Cepheus is the 27th largest constellation in the night sky and is one of the circumpolar groupings that remain visible to stargazers in SWI year round.

The “king” among the 88 recognized constellations in the sky is neither the brightest nor the most well known, but its visibility doesn’t need a telescope to appreciate some of the stars in his crown.

This particular constellation is rich in mythological history and Cepheus, as king of Ethiopia was the husband of Queen Cassiopeia, also recognized by the stars in the famous “W” or “M’ pattern also circling the north star just to the left of her husband.

It has also been said that Cepheus was one of the famous band of “Argonauts” who accompanied Jason on his dangerous expedition in quest of the Golden Fleece.

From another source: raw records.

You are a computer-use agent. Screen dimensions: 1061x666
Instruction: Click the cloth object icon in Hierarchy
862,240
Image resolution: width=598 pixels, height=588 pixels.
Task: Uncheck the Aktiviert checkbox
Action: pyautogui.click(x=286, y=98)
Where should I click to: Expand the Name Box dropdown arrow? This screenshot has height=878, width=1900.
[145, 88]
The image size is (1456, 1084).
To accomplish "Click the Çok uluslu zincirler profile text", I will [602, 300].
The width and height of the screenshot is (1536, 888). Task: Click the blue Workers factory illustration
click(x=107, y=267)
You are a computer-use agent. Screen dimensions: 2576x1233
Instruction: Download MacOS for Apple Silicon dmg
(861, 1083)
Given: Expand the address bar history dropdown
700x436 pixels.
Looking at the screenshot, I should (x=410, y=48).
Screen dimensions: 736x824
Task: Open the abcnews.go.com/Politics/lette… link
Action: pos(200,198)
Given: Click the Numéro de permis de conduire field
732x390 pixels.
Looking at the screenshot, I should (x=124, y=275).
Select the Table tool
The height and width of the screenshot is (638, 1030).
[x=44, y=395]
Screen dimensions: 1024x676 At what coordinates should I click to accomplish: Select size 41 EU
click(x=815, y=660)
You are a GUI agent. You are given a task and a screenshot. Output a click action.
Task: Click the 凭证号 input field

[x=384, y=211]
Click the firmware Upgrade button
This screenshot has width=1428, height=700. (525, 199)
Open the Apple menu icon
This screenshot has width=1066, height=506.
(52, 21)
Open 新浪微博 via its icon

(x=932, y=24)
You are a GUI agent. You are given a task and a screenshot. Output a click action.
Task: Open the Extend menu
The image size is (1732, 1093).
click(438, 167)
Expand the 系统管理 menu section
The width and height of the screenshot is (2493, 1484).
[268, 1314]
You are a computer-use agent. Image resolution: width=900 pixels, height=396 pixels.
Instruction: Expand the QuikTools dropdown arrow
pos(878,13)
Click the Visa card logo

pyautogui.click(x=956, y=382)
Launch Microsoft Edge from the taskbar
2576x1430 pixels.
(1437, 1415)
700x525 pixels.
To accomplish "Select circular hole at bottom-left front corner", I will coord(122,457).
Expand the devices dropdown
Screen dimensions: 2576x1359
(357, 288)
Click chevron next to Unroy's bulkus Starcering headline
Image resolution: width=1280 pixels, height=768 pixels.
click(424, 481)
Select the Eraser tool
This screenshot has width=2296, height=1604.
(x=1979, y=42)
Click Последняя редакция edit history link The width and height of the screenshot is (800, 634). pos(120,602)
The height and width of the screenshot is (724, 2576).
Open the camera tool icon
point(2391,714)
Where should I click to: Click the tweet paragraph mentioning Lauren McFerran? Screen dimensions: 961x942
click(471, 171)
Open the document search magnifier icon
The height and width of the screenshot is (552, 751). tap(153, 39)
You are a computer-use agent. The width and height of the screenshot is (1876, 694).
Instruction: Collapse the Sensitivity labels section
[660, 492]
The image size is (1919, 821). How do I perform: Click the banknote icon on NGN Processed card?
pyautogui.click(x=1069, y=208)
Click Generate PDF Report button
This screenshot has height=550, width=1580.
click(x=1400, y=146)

It was because of the role Cepheus played he was honored among the stars.

During their life together, Cepheus and his wife suffered greatly during their marriage when their only child, a beautiful daughter named Andromeda, was destined to be chained to a rock and offered as a sacrifice to the terrible sea monster, Cetus, because her mother didn’t know how to keep her mouth shut.

There are five principal stars forming the star pattern, four of which make a rough square and the fifth placed where it makes a nearly isosceles triangle. This fifth star points not quite true north.

One of the amazing stars in Cepheus, is listed as Mu Cephei, nicknamed the Garnet Star by the famed English astronomer William Herschel described the star as a “garnet” because of its vivid red color. Visible to unaided eyes (unless there is too much moonlight or light pollution), Mu varies between magnitudes +3.4 and +5.4 that is visible to the human naked eye. It does, however, require binoculars to see the star’s reddish coloration.

The star is truly massive having a radius about 1,000 times that of our parent Sun. If Mu Cephei were to replace our Sun in our solar system, it would engulf Jupiter and all the inner planets combined.

The Milky Way band passes right through Cepheus and on a moonless night it is possible to view this rich, star-studded area with binoculars and find numerous star clusters and other “Jewels: on King Cepheus” crown.

As an added sidelight to this column, readers may by interested, or surprised, to learn that the U.S. Navy at one time had two of its ships named after Cepheus.

On another subject, tomorrow night marks the peak of the Orionid Meteor Shower. The moon will be just passed its new phase and should not hinder viewing at all.

Looking toward the southeastern sky, observers may see as many as 20 to 30 meteors per hour appear overhead.

This meteor shower, just one of 14 annual displays, is the result of Earth passing through the debris left in the path of Comet 1P/Halley.